═════ Отрывок ═════
Мозаичные росписи монастыря Хора

– Любой ли может стать иконописцем? Хорошим?
– Хорошим иконописцем? Это дар Божий, конечно. Призвание. Человек должен отплатить своим трудом.
– Это за счет навыка? За счет того, что у вас техника доведена до автоматизма?
– Если делаете какие-то лишние шаги, теряете время. Если не знаете – топчетесь на месте. А знающий человек, у которого есть практика, прекрасно понимает, какой будет результат. Вот я всегда говорю: «Нужен конечный результат». Меня спрашивают: «Брал такую краску или не брал?» Да какая разница, что я брал?! Ну, скажу, что брал, и что с того?! Или не брал. Главное – результат. Если состоялось, то состоялось. Если сделано так себе, скромненько, немощно, не имеет традиции, пахнет каким-то таким новоделом, рука дрожала, то какая разница, какие вы брали краски?!
– Но ведь есть стереотип, что рецептура важнее умения. Порой человек даже не видит, что получается плохо. Вот почему такая слепота? Откуда она?
– Я объясню. Это, конечно же, авторская слепота, ведь иконописец, наверное, не видит своих ошибок, не понимает, о чем речь. Ему надо почаще смотреть на настоящие образцы или желательно хотя бы хорошую репродукцию рядом поставить. Видеть свои ошибки – это рост.
– Развитие художественных техник  помогает, улучшает качество?
– Все помогает. Количество перерастает в качество, это правда. Человек открывает для себя все лучшее, более новое. Далее ему будет легче. А новичку рядом с опытным мастером, конечно, повезет. Не нужно будет делать лишних движений, как приходилось мне…
– Вы говорите об опытных мастерах. А, предположим, встретили бы Вы Андрея Рублева, Феофана Грека?
– Когда еще все были молодыми, фильм Тарковского о Рублеве смотрели. Феофан Грек – получился он у Тарковского или нет? Там такой дедушка был смешной, он лежал на скамейке и говорил: «Сейчас олифить будем». Вот так Тарковский себе представлял его.

Фрагмент иконы Феофана Грека

Мы иногда фантазируем, как романтики. Допустим, встретил я Феофана Грека, такого дедушку. Какие бы у меня были к нему вопросы? Я бы, конечно, не интересовался у Феофана Грека, как он постится, сколько мяса съел. Это интимные вещи, очень глубокие. Да и вообще никакого значения не имеют: человек может вкушать, в сердце никогда не заглянешь, потому что это сакральные вещи. Естественно, что я как практик, человек, горящий в этом отношении, конечно, спросил бы его: «Вот вы делали санкирь (первоначальный красочный слой лика в иконописи – присечание редакции), и он какой-то особенный, красивый, вдруг выходят такие цвета, плавки первого телесного колера. Вот найдено красивое отношение между тенью и светом, есть соразмерность, человек не залазит абсолютно всем светом. Он дает  этот момент таинственности этого санкиря, этой меры».

Вчера засыпал и вдруг вспомнил: когда-то брали интервью в Одессе. Меня посадили, микрофон прицепили и сказали, что мы в прямом эфире. Начали люди звонить, спрашивать, как я пощусь, ем ли мясо, полный  бред, и не один не интересовался  живописью. И такое бывает. Грустно.
═════ Исходные данные ═════
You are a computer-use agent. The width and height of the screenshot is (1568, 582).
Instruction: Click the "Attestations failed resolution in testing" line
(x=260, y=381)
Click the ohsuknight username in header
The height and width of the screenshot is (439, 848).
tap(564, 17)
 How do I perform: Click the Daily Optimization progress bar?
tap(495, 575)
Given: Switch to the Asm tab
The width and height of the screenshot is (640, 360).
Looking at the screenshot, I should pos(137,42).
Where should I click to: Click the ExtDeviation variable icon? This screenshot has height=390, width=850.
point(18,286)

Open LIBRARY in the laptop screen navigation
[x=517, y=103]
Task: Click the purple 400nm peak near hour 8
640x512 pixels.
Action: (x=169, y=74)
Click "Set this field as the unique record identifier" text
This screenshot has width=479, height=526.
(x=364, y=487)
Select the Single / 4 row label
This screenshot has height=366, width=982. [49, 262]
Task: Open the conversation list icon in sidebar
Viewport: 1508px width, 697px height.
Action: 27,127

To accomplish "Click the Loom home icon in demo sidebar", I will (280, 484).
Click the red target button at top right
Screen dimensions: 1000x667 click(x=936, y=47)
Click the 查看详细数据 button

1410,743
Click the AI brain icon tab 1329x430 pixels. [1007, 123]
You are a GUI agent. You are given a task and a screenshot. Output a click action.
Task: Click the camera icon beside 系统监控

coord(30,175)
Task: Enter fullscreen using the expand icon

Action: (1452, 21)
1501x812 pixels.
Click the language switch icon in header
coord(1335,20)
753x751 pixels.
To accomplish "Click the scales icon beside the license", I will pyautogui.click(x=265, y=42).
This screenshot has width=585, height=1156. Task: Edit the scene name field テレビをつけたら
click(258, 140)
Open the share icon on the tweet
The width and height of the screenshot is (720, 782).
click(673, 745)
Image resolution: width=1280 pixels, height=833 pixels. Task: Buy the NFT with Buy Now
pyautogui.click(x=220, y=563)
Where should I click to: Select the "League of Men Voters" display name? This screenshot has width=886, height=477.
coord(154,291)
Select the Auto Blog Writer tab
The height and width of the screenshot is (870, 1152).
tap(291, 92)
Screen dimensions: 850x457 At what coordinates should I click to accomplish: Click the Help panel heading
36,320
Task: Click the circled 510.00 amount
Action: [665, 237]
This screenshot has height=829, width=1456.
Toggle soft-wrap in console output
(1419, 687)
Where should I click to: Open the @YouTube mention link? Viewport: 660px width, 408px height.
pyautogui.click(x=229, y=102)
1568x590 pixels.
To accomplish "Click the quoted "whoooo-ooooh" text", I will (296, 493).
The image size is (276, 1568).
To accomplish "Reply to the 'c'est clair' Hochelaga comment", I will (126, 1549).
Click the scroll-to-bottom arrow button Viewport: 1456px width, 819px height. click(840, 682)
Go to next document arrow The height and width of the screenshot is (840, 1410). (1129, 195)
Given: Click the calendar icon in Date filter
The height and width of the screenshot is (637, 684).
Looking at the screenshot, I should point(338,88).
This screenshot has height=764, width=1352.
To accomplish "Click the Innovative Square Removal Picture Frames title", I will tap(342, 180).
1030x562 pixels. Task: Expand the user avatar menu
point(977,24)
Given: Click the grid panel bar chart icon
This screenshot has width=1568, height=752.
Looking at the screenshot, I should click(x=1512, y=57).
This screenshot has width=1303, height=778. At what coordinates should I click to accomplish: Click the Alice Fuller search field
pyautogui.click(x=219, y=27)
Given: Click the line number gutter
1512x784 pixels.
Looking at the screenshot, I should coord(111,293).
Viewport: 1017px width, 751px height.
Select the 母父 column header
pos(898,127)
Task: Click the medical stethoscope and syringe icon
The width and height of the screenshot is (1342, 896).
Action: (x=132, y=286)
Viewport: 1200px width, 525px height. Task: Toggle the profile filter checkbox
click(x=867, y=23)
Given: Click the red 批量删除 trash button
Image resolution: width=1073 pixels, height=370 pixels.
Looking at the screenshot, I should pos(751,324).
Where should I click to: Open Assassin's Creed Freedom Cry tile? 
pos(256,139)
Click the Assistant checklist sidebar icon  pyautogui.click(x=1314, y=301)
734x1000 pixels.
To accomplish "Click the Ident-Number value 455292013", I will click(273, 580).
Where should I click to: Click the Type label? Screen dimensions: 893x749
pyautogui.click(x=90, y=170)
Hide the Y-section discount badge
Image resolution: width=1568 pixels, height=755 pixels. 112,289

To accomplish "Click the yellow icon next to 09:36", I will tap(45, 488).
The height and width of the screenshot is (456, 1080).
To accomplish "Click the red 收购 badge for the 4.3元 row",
═════
## Задание
Что, согласно отрывку, следует делать иконописцу, чтобы увидеть свои ошибки?

## Ответ
Почаще смотреть на настоящие образцы или хотя бы поставить рядом хорошую репродукцию.